**Soal yang Diberikan 1**
Ringkaslah tulisan tentang potong rambut di bawah ini dalam dua kalimat.
**Soal yang Diberikan 2**
Salin tanpa perubahan seluruh bagian tulisan tentang potong rambut di bawah ini, mulai dari "Dua hari menjelang" terus ke bawah hingga "sama mereka, bukan?".

━━ Kutipan Dokumen

Konservativitas dan Potong Rambut
Akhirnya potong rambut.
Dua hari menjelang 1st anniversary pernikahan, saya memutuskan untuk bercukur. Seperti yang dikatakan Hawe, maknanya boleh jadi adalah silaturahmi pada tukang cukur. Lainnya, menyenangkan orang tua. Pada siapa lagi kita harus menurut kalau bukan sama mereka, bukan?
Soal bercukur ini, ada hal yang menarik. Rupanya, saya termasuk konservatif soal potong rambut. Ketika ditanyakan oleh tukang cukur - bukan Salon - mau digimain modelnya, saya speechless. Terus terang saya bingung. Saya cuma tahu kalau dicukur itu berarti dirapihkan rambutnya dengan memotong bagian-bagian yang sudah panjang. Selain itu, mungkin ditipiskan juga. Maka jadilah model rambut seperti yang saya anut selama ini - selama berpuluh tahun ini - belah pinggir, dengan sedikit poni dan pinggir-pinggir yang rata.
Tukang cukur - yang kelihatannya sudah melek mode - itu sendiri sempat menawari. "Mau di zig zag, A?" tanyanya. Lantas dengan polos saya menjawab, "emang kayak gimana, Kang?" Ia kemudian menerangkan kalau zig zag berarti cuma ditipisin rambutnya tapi panjangnya sama. Dalam bayangan saya, mungkin itu potongan rambut yang tengah ngetrend seperti yang ABG-ABG itu lakukan. "Mirip-mirip Junot kali, ya?" begitu pikir saya.

━━━━
━━ Informasi yang Diberikan

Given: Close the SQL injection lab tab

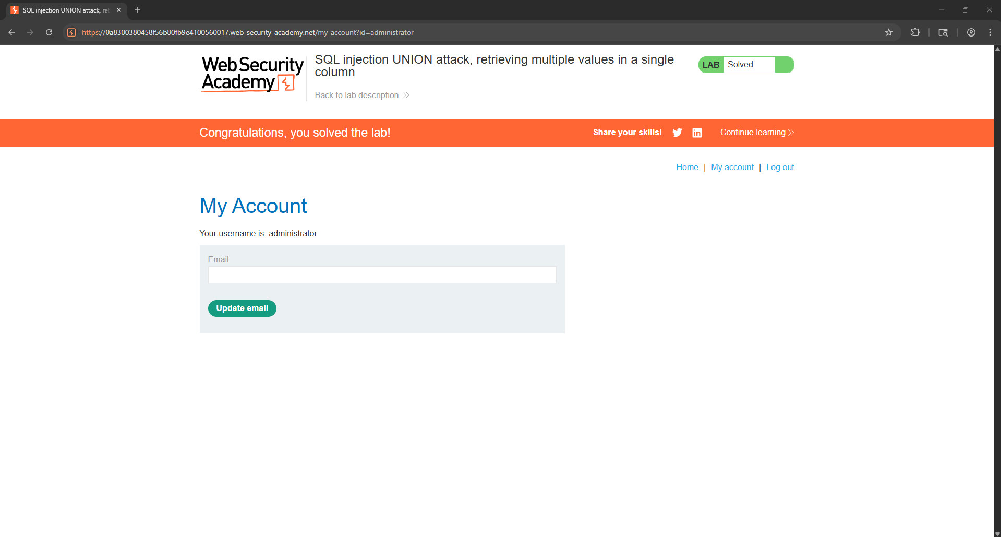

━━━━
━━ Informasi yang Diberikan

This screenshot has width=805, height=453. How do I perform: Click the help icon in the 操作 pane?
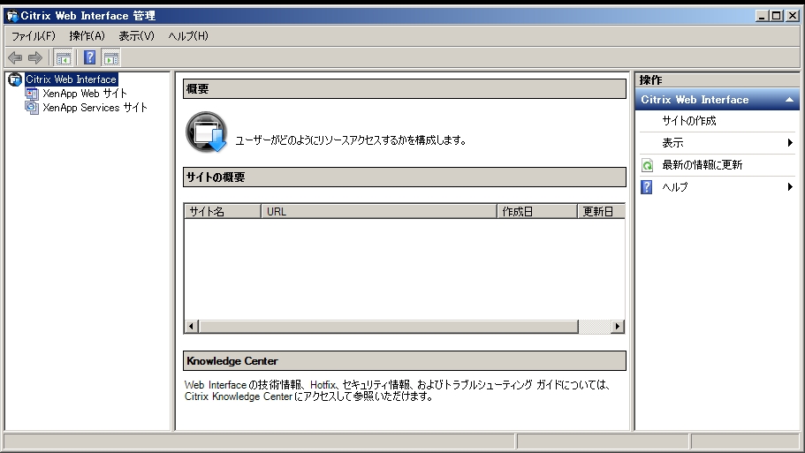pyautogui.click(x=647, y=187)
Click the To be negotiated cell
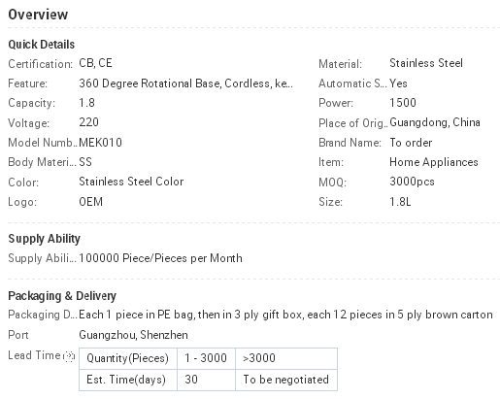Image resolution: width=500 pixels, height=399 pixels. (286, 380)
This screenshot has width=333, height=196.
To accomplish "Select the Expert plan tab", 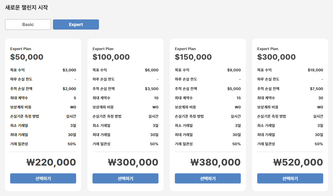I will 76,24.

━━━━

**Jawaban yang Diharapkan 1**
Dua hari menjelang ulang tahun pertama pernikahannya, penulis akhirnya memutuskan untuk bercukur, antara lain untuk menyenangkan orang tua. Ketika tukang cukur menanyakan model yang diinginkan, penulis bingung karena selama puluhan tahun hanya memakai model belah pinggir dengan sedikit poni, lalu ditawari potongan zig zag yang menurut tukang cukur berarti rambut ditipiskan tanpa mengubah panjangnya.

**Jawaban yang Diharapkan 2**
Dua hari menjelang 1st anniversary pernikahan, saya memutuskan untuk bercukur. Seperti yang dikatakan Hawe, maknanya boleh jadi adalah silaturahmi pada tukang cukur. Lainnya, menyenangkan orang tua. Pada siapa lagi kita harus menurut kalau bukan sama mereka, bukan?